A large new purpose-built market for West Papuan women vendors is beginning operations in downtown Jayapura.
The construction of the building known as Pasar Mama Mama Papua, or the Mama Mama Market, was completed shortly before Christmas.
The market was commissioned by Indonesia's President Joko "Jokowi" Widodo, who oversaw groundbreaking of the construction effort in April last year.
It is billed as part of his campaign to enable better grassroots participation in economic development in Papua.
The market is described by Jakarta as a way of empowering Papuan women who are the key players in the traditional markets where fresh, home-grown produce is sold.
For many years the Papuan capital lacked an adequate central market in Jayapura, with women vendors left to sell in an unused car park on a busy street corner.
Similar to a major new market in the nearby town of Sentani, this market complex has streamlined electricity and modern toilet facilities.
It is designed in a way to offer Papua's indigenous Melanesians a way to better market their produce, literally lifting their wares off the floor.
The complex includes a food court, a floor for traditionally-produced souvenirs, and various business training units.
Papuan women vendors are being offered opportunities to train as modern traders, growing their entrepreneurial skills and develop new businesses.

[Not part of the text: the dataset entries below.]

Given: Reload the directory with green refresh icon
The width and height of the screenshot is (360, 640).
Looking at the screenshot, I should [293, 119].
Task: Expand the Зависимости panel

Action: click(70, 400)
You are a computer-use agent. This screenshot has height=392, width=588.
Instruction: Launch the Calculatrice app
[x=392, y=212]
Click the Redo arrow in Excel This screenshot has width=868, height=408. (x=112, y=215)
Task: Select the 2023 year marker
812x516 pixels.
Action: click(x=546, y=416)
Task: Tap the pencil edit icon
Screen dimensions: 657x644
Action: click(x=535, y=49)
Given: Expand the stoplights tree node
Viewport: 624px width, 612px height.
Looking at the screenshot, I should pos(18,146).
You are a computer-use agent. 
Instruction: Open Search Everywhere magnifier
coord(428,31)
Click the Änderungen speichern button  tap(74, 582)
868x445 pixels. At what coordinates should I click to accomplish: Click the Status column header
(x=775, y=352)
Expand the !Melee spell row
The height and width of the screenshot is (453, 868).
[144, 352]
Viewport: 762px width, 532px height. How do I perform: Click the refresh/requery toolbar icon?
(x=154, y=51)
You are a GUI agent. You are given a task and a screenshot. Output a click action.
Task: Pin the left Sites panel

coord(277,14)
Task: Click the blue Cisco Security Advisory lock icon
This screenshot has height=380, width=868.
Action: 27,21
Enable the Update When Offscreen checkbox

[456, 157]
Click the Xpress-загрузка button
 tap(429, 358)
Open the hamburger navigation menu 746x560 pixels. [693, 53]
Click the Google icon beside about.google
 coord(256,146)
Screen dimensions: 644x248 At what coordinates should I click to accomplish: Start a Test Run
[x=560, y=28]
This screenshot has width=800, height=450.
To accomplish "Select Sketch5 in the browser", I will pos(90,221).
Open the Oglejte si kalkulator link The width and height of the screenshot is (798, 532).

A spokesperson for the Indonesian government said that this is done in a way that will not disrupt their time dedicated to selling at their new stalls.
She said empowering "mama mamas" was important for Papuan development.
"Mama is often the sole income-generator of her family. Accessing jobs for other members of her family and have multiple-incomes is key."
"The core problem of poverty in Papua is because indigenous Papuans are not able to access and keep permanent jobs, or incapable to establish and grow sustainable businesses," said the spokesperson.
"This is due to lack of lifeskills and education (informal or formal) that allows them to be competitive in a 21st century economy."